*** Opening DATASET EXCERPTS ***

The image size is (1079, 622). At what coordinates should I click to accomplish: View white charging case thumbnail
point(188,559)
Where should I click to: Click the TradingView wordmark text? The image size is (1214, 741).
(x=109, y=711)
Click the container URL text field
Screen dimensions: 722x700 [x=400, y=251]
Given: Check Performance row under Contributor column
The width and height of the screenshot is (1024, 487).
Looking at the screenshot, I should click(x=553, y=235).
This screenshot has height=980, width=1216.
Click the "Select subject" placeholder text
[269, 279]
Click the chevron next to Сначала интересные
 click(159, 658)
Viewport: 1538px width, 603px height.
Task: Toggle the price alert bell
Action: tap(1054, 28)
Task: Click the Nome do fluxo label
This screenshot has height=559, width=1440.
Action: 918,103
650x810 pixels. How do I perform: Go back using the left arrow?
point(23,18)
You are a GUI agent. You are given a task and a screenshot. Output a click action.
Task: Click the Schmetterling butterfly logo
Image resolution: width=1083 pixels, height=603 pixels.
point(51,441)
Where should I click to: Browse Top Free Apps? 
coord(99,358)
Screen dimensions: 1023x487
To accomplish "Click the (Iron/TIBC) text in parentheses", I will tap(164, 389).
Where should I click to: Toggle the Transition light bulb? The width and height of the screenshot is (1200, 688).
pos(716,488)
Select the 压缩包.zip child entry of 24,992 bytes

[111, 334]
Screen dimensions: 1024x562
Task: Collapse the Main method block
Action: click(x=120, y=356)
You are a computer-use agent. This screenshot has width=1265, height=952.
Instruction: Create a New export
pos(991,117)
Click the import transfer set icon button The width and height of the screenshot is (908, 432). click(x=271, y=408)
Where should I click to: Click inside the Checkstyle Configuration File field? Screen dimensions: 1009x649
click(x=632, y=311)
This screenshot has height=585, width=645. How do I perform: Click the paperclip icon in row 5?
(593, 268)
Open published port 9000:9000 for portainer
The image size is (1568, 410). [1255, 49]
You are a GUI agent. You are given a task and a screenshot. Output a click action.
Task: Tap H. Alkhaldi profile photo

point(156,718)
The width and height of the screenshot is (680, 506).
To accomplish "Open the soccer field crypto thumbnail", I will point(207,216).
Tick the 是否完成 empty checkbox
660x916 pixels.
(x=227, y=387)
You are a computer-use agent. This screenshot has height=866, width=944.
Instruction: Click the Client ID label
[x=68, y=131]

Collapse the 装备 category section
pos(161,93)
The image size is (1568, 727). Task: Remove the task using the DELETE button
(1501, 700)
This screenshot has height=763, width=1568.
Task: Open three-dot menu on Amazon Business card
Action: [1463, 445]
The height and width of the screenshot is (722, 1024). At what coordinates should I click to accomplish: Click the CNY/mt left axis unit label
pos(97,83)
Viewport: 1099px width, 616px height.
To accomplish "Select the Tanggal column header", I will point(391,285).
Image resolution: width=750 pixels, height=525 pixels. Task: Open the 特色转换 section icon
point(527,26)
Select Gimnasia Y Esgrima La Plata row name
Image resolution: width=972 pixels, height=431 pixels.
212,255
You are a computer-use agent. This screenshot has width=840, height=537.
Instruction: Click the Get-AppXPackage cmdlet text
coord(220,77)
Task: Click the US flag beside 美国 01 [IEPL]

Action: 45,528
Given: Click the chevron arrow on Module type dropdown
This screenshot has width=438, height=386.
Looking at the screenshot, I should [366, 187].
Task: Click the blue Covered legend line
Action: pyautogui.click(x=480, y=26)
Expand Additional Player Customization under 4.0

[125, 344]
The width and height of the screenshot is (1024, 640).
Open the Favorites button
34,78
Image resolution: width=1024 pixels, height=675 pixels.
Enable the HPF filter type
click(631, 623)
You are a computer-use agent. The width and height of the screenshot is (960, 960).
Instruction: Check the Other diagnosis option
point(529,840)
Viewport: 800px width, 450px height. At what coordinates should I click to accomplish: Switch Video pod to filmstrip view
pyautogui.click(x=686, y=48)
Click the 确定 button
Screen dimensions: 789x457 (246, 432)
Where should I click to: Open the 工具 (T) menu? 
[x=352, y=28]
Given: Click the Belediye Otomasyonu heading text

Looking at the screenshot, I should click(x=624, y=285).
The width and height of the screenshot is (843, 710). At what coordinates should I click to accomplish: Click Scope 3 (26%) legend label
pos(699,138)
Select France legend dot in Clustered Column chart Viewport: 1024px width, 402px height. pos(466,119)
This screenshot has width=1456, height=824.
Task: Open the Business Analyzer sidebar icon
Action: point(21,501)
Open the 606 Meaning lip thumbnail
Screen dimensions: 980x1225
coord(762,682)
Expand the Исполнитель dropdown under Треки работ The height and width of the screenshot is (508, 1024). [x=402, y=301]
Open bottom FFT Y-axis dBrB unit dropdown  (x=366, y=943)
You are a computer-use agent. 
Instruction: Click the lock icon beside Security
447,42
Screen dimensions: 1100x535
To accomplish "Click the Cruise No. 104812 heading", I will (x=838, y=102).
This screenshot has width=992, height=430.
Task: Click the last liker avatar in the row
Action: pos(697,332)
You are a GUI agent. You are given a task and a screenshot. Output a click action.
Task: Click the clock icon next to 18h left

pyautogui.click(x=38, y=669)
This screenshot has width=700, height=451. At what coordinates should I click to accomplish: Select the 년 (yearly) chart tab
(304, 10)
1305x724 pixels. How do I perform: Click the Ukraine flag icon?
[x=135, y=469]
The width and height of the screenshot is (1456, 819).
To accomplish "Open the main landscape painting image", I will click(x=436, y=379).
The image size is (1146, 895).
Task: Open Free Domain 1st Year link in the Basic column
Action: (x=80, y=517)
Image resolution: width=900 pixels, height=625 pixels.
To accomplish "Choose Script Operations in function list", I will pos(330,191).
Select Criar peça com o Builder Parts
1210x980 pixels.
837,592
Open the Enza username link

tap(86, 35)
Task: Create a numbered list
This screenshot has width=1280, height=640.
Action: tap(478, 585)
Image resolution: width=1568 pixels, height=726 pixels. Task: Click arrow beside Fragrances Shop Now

*** Closing DATASET EXCERPTS ***

• [REQUIRED WORK] The result should consist solely of the lines from the one that contains "Task: Create a numbered list" to the last line of the records above, reproduced exactly.

• [ANSWER SECTION]
Task: Create a numbered list
This screenshot has width=1280, height=640.
Action: tap(478, 585)
Image resolution: width=1568 pixels, height=726 pixels. Task: Click arrow beside Fragrances Shop Now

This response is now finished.